LPC3D: An Enhanced Parallel Software for Large-Scale Simulation of Adsorption in Porous Carbons and Supercapacitors

TL;DR

LPC3D is a new parallel Python-based software that enables large-scale mesoscopic simulations of ion adsorption in porous carbons and supercapacitors, incorporating heterogeneity and running efficiently on CPU and GPU.

Contribution

The paper introduces an enhanced, parallel implementation of LPC3D that can simulate larger, more heterogeneous systems of porous carbons for supercapacitor research.

Findings

Simulated supercapacitors with microstructural heterogeneity.

Analyzed ion adsorption and diffusion in large-scale systems.

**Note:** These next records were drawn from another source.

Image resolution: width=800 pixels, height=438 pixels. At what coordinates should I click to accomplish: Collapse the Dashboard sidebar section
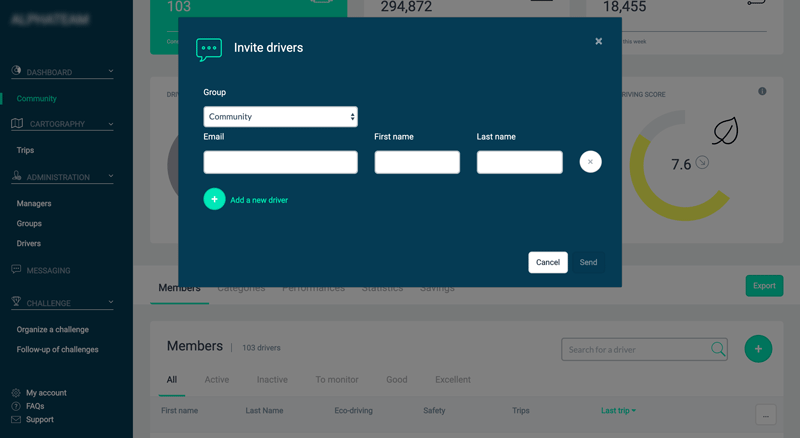pos(110,72)
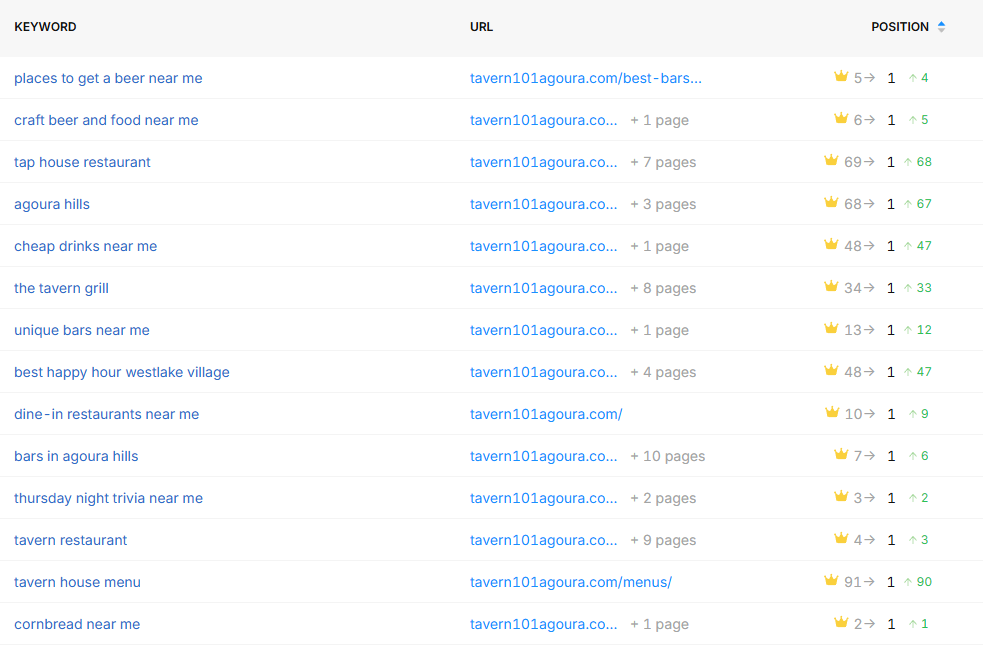983x656 pixels.
Task: Expand '+ 9 pages' for tavern restaurant
Action: click(662, 540)
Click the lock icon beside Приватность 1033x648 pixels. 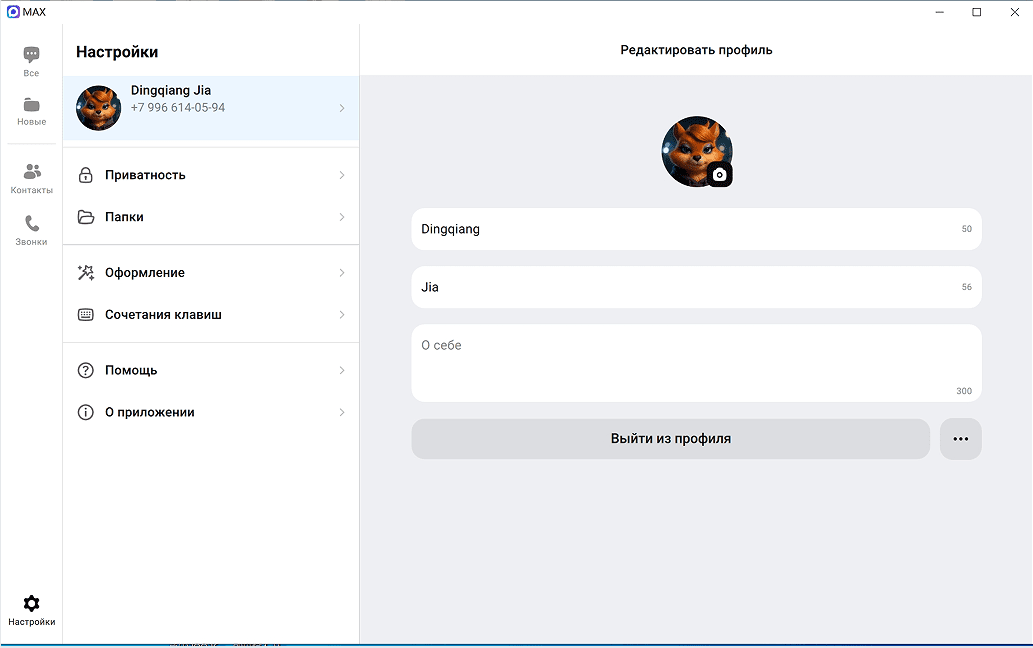(x=86, y=175)
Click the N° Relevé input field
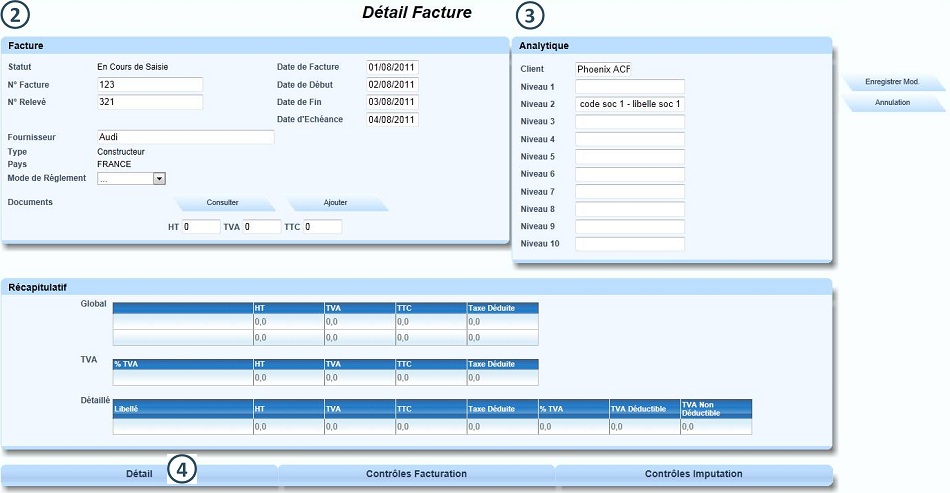Viewport: 950px width, 493px height. 150,102
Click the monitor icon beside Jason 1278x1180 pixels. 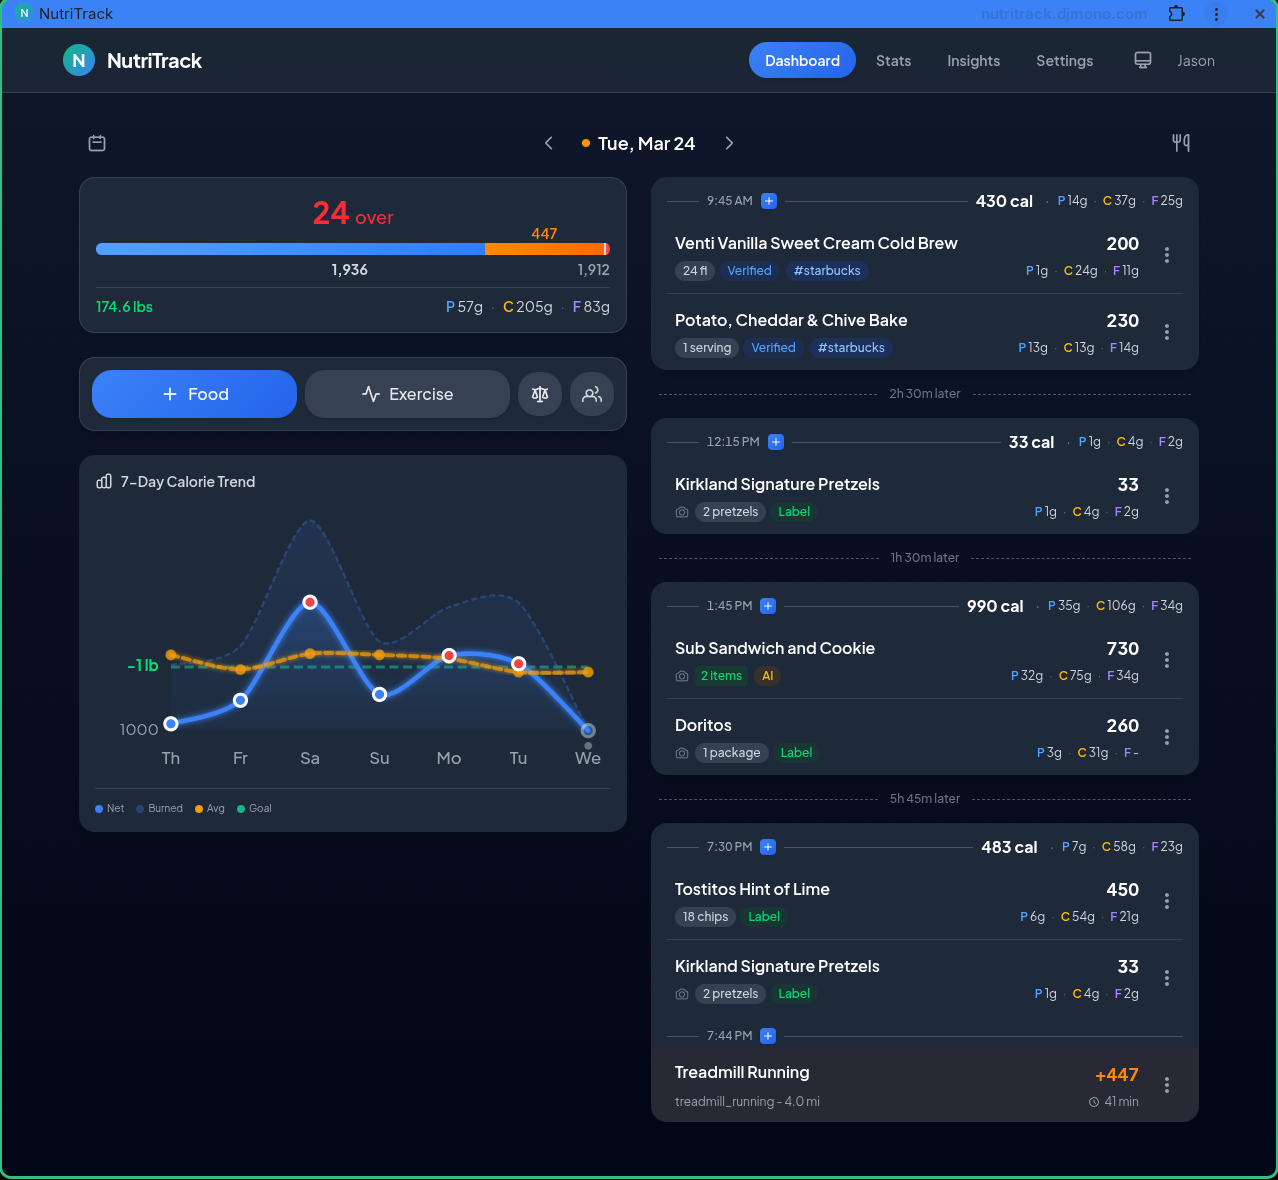(1142, 60)
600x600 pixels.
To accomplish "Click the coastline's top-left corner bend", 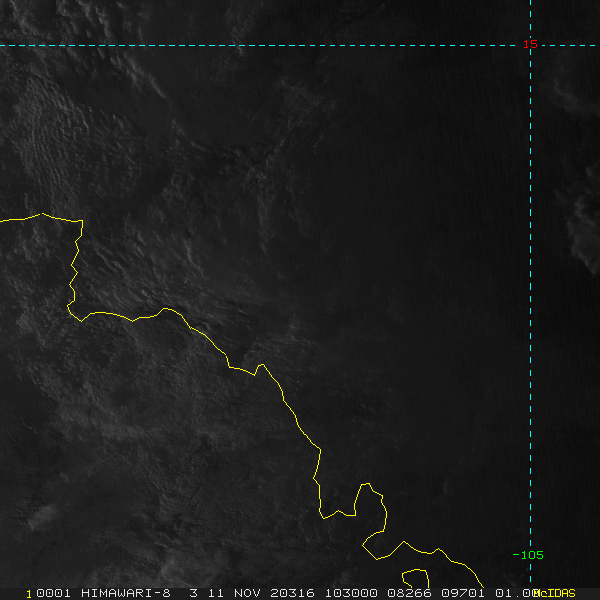I will (81, 222).
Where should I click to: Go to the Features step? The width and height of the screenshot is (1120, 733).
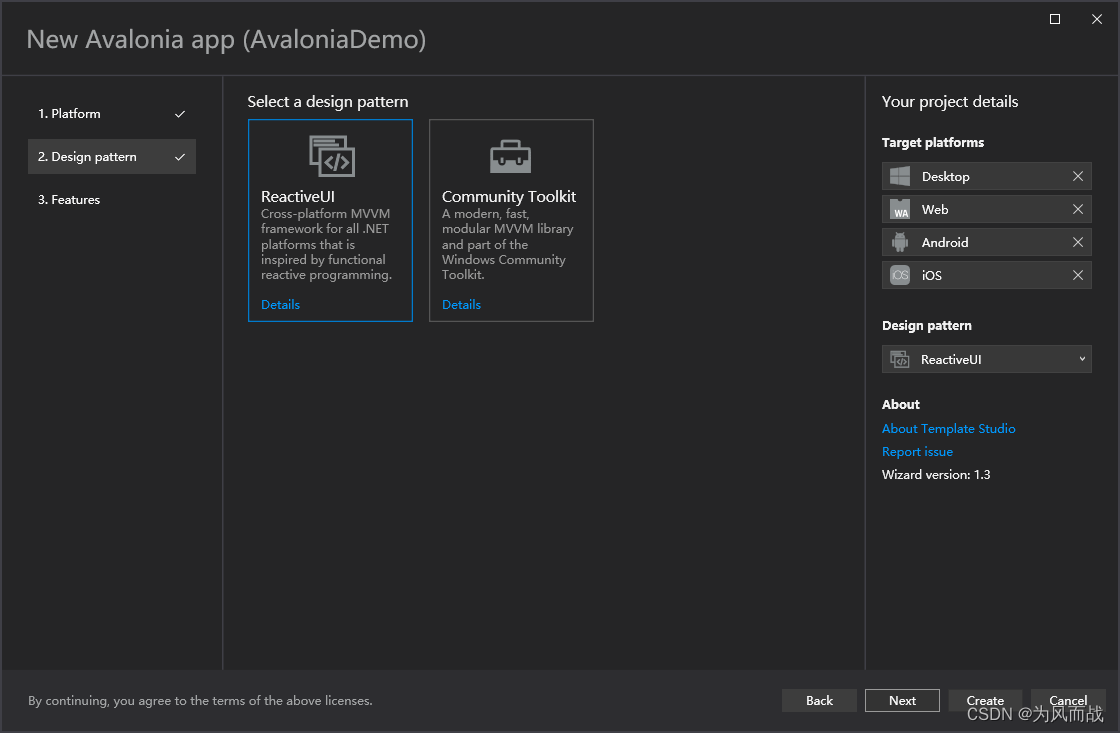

Investigated microstructure effects on spectroscopic properties.

Abstract

Simulations of electrochemical double layer capacitors based on porous carbon electrodes, energy storage systems which accumulate and release energy through reversible ion adsorption at electrode/electrolyte interfaces, are often performed at the microscopic scale, using molecular dynamics. Such simulations provide crucial information to understand the adsorption of ions and the effect of confinement on some electrochemical properties. However, their computational cost limits the size of the systems studied to a few nanometers and a few pores while experimental materials are highly heterogeneous with a distribution of particle and pore sizes. LPC3D is a software designed for mesoscopic simulations of porous carbon particles and carbon-based supercapacitors which allow for the inclusion of such heterogeneity. The code calculates quantities of adsorbed ions, diffusion coefficients and NMR spectra of ions / molecules adsorbed in porous carbon matrices. In this work, we report on a new implementation of LPC3D, written in Python using the PyStencils module which can generate optimized C++ and CUDA code. This implementation is parallel, can be run on CPU and GPU, and allows one to simulate systems going from a single carbon particle to a supercapacitor with hundreds of micrometers in length. Here, we apply the new implementation of LPC3D to the simulation of supercapacitors with porous carbon electrodes represented as monoliths or carbon films to investigate the influence of the microstructure on the resulting adsorption and spectroscopic properties.